Martha (Diane Keaton) é uma mulher de setenta e poucos anos que vem tratando de um câncer há algum tempo. Cansada de lutar pela vida, decide se mudar para Sun Springs, uma comunidade de idosos, e ter ali seus últimos dias. Porém, ao chegar lá tem a ideia de fundar um grupo de líderes de torcida de mulheres na terceira idade para reviver seus bons momentos e se divertir com as novas amizades. Dispostas a se redescobrirem e enfrentarem os desafios da aceitação alheia e pessoal essas novas amigas vão entender o valor do companheirismo e reencontrar a beleza de viver. Esse é o plot de AS RAINHAS DA TORCIDA, Comédia Dramática estrelada por Diane Keaton e Jacki Weaver que chega aos cinemas amanhã, dia 25 de julho.
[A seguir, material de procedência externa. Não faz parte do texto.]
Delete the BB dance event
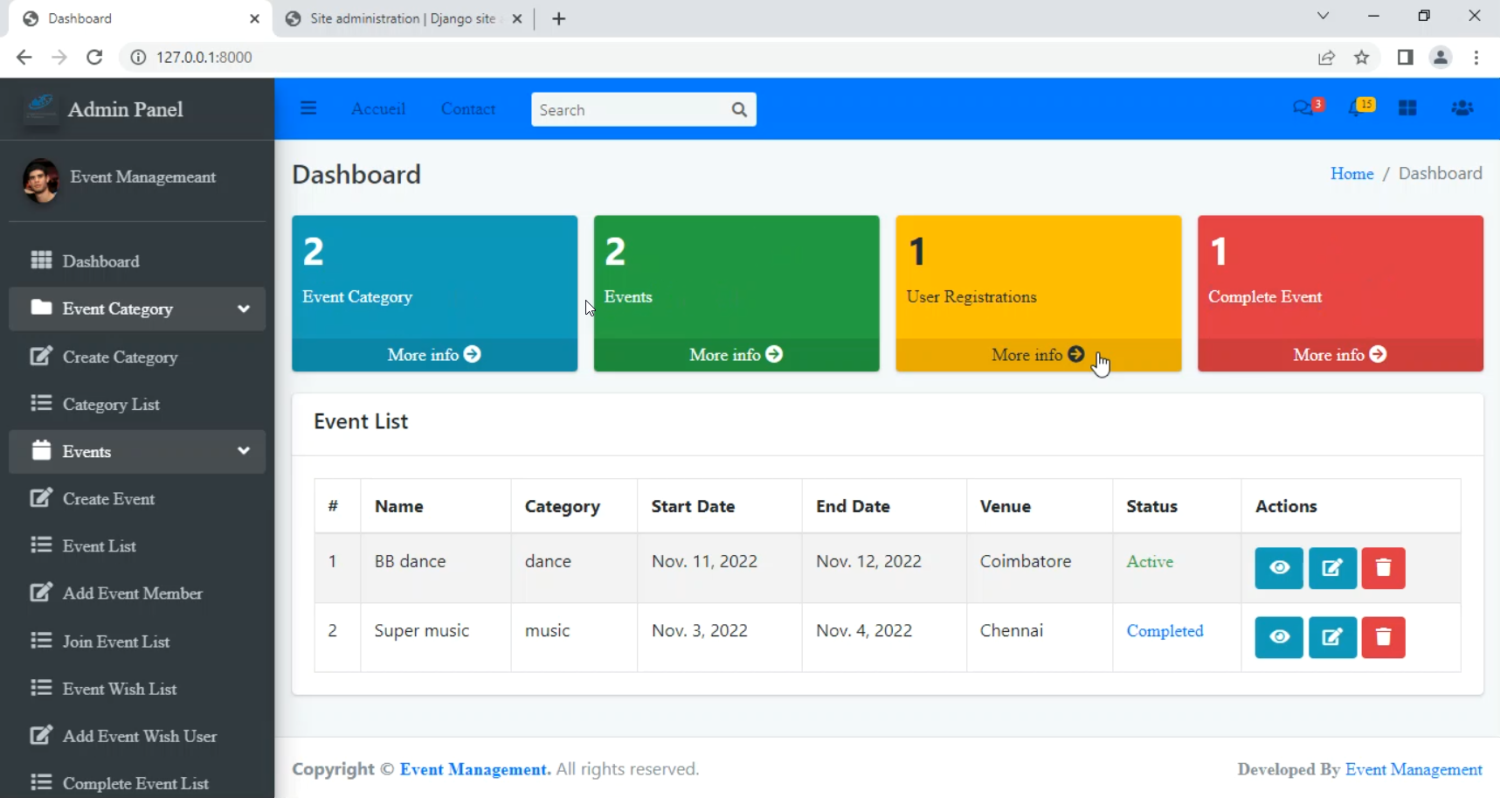Screen dimensions: 1500x798 (1383, 568)
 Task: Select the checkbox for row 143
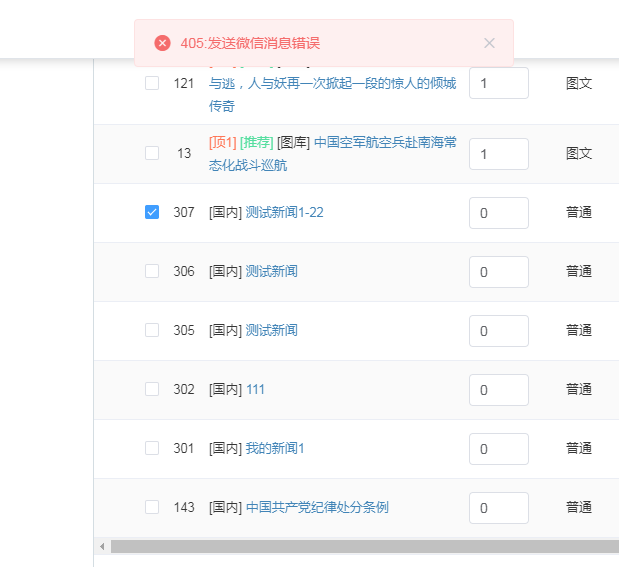152,507
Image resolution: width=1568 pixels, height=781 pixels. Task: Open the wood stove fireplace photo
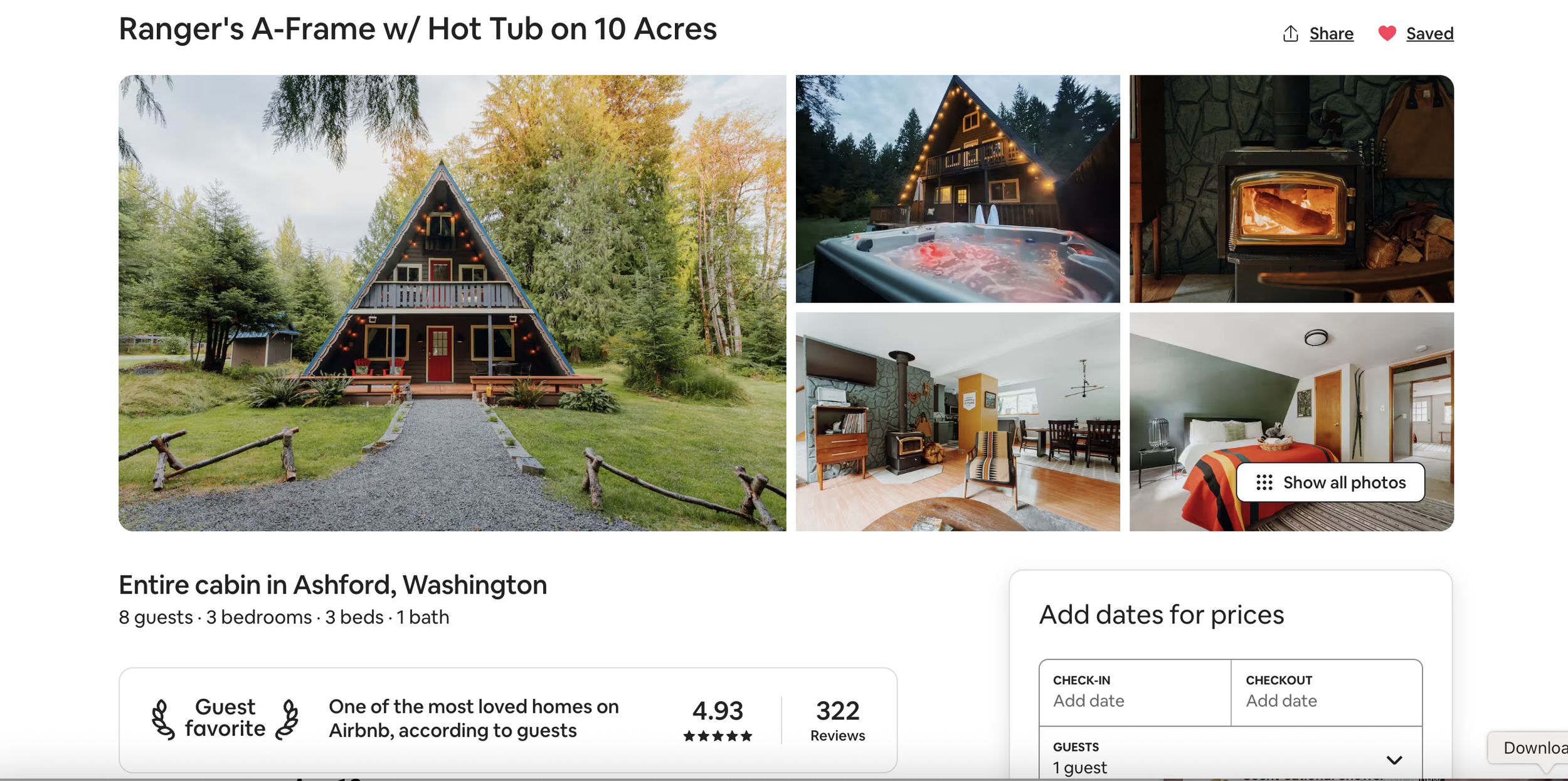point(1291,189)
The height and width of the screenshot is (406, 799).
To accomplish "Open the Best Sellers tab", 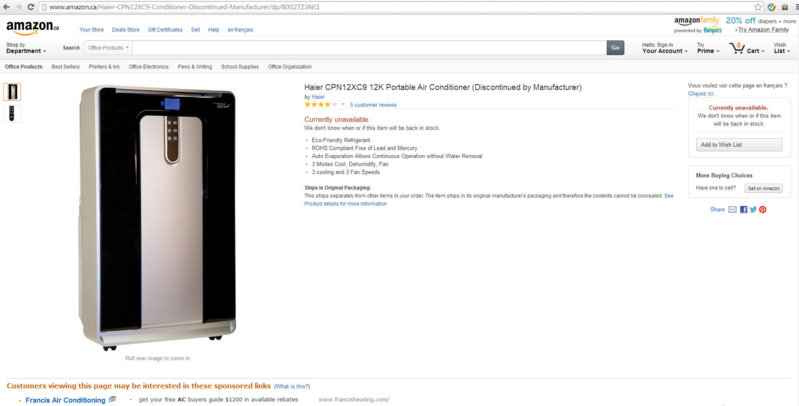I will coord(65,67).
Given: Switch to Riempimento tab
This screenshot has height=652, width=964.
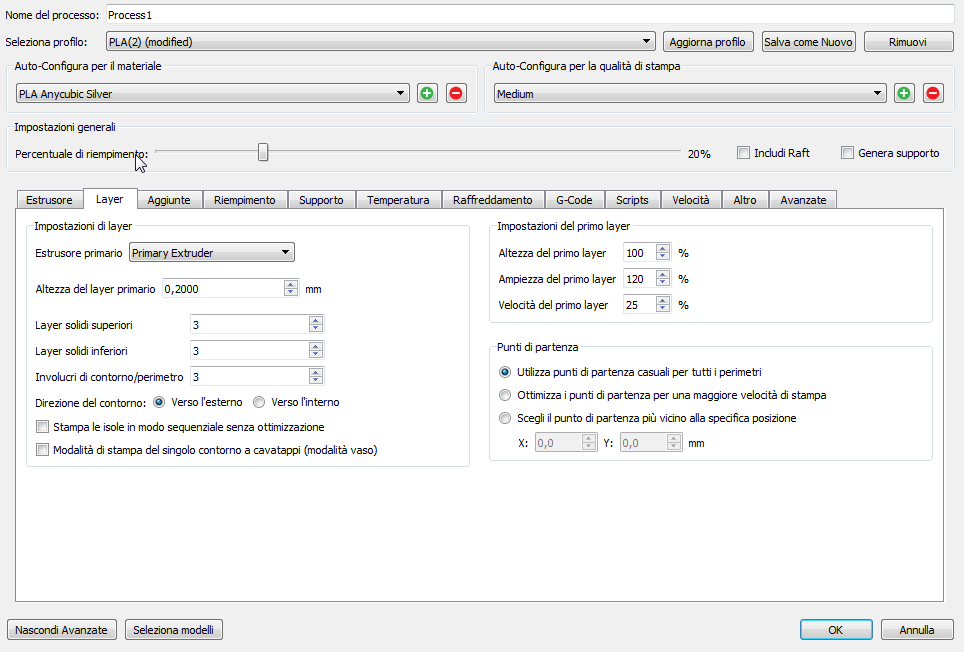Looking at the screenshot, I should pyautogui.click(x=244, y=200).
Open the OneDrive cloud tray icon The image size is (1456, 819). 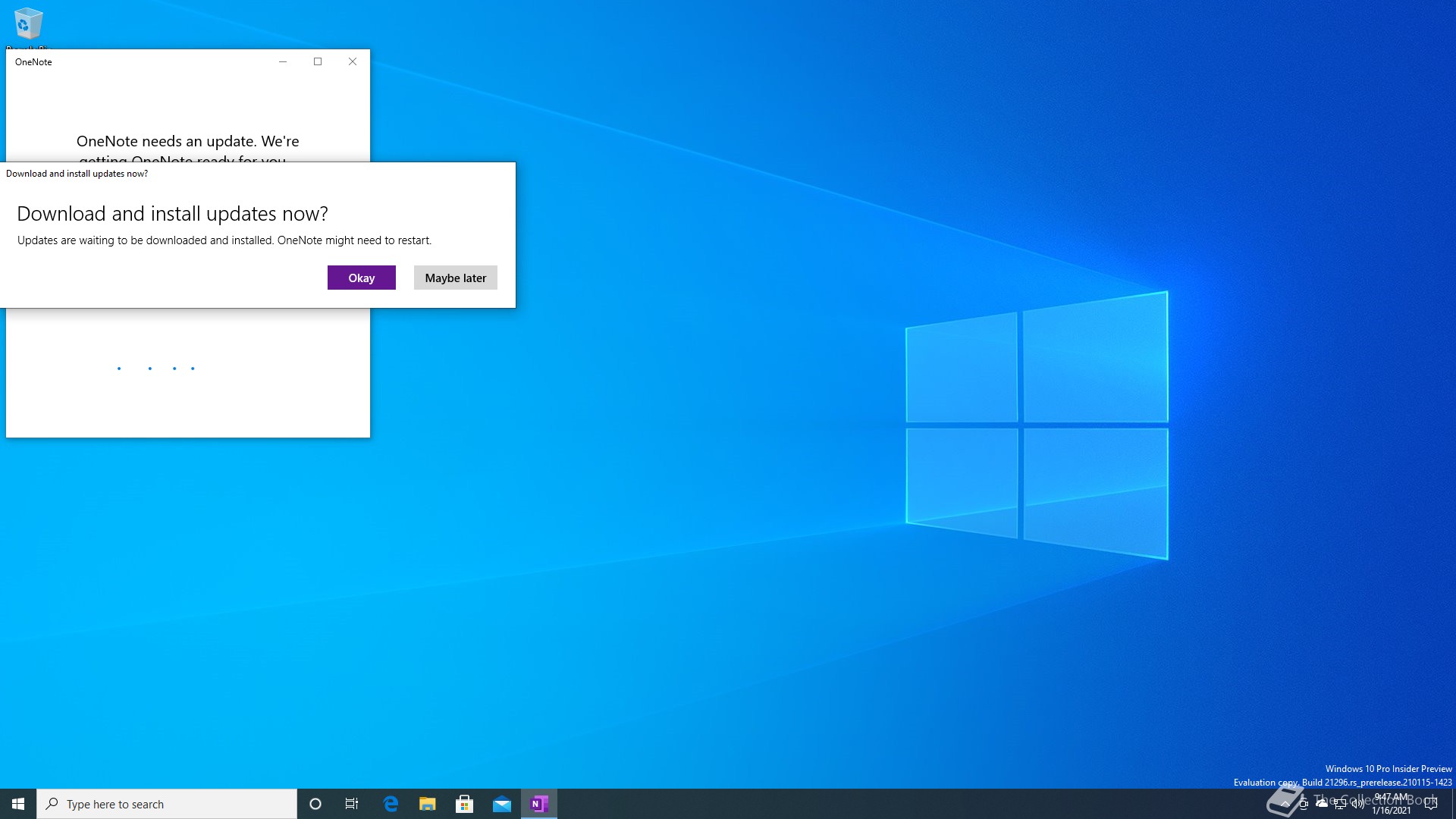1322,804
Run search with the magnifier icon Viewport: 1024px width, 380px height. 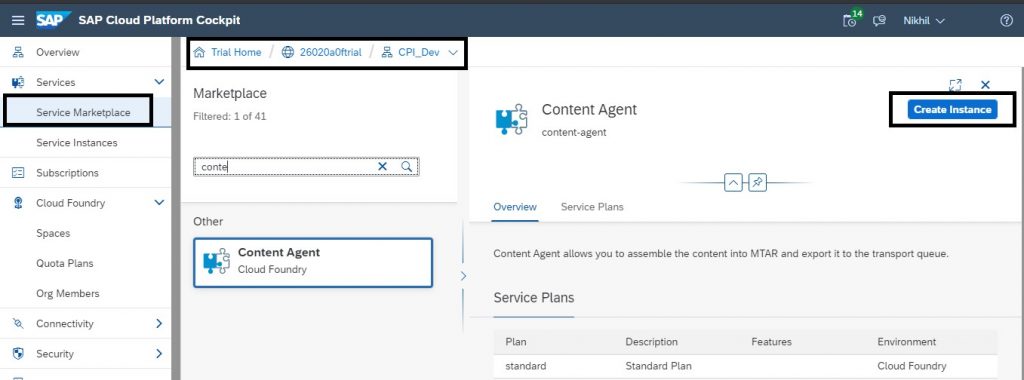(406, 166)
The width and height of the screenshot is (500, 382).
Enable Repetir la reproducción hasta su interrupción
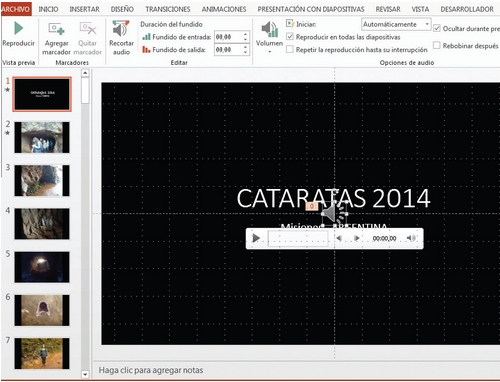(290, 49)

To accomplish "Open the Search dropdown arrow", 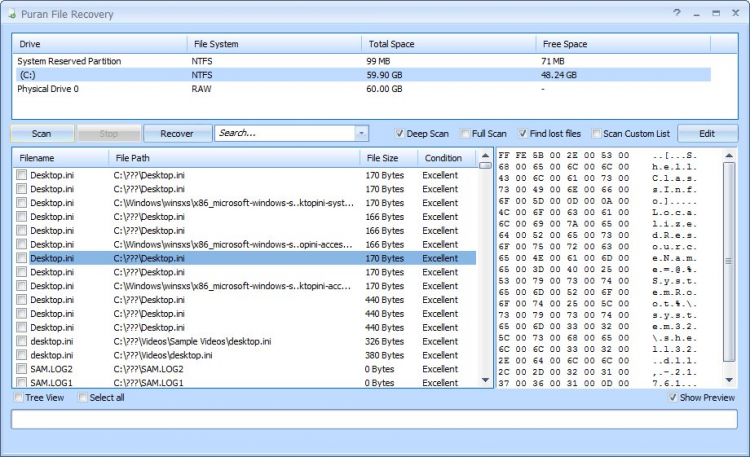I will [361, 133].
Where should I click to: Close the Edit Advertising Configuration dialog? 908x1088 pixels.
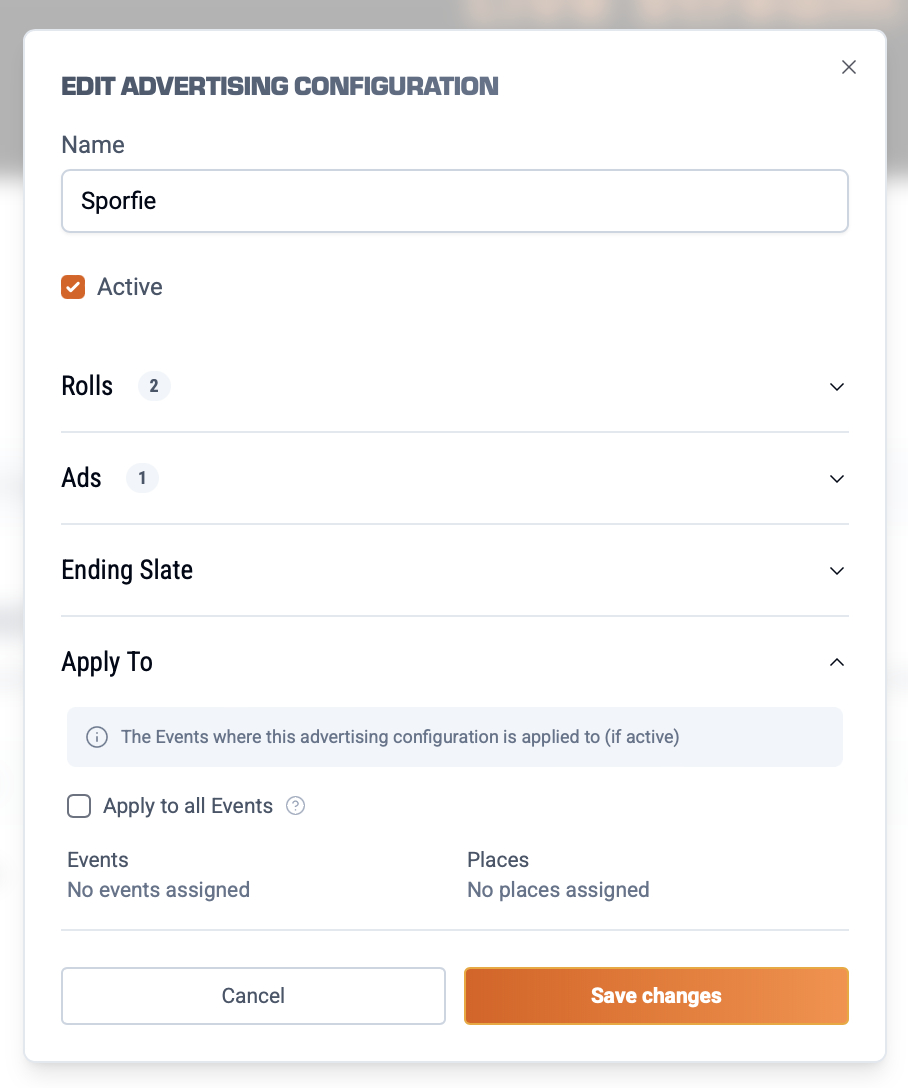point(849,67)
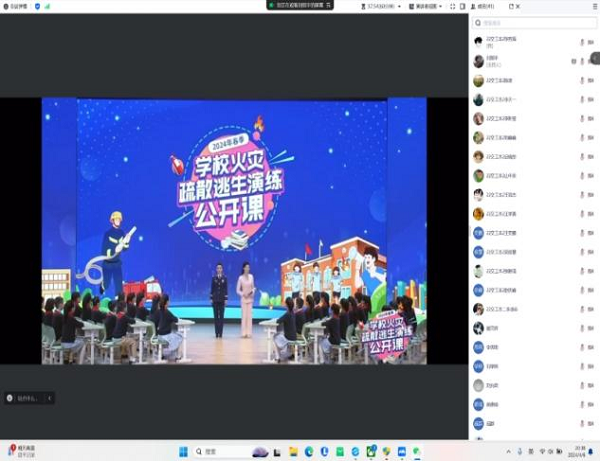
Task: Click the microphone icon of the first participant
Action: [x=582, y=43]
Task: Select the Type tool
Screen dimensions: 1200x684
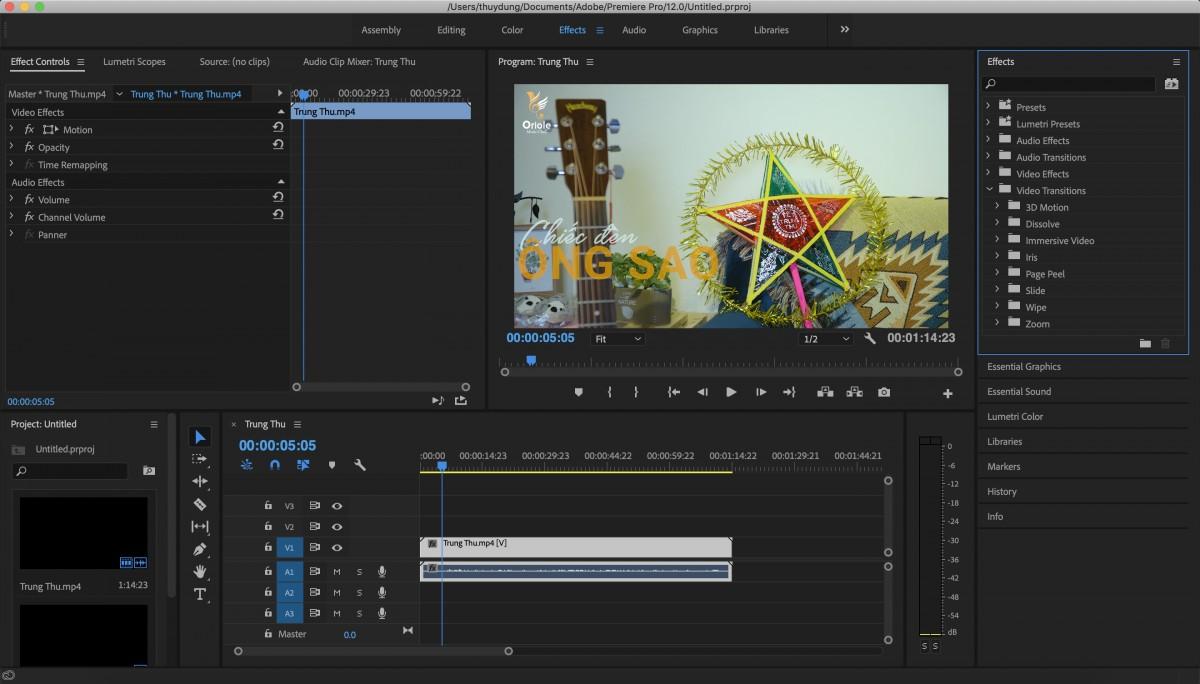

AS RAINHAS DA TORCIDA é um filme que transmite uma bonita mensagem de autoestima, superação e vontade de viver. Mas apresenta alguns problemas que acabam não fazendo o título atingir seu potencial máximo.

Nesta crítica vamos discorrer sobre os entraves de AS RAINHAS DA TORCIDA e também demonstrar os acertos dessa obra divertida.

Como sempre, o texto a seguir não contém quantidade significativa de spoilers.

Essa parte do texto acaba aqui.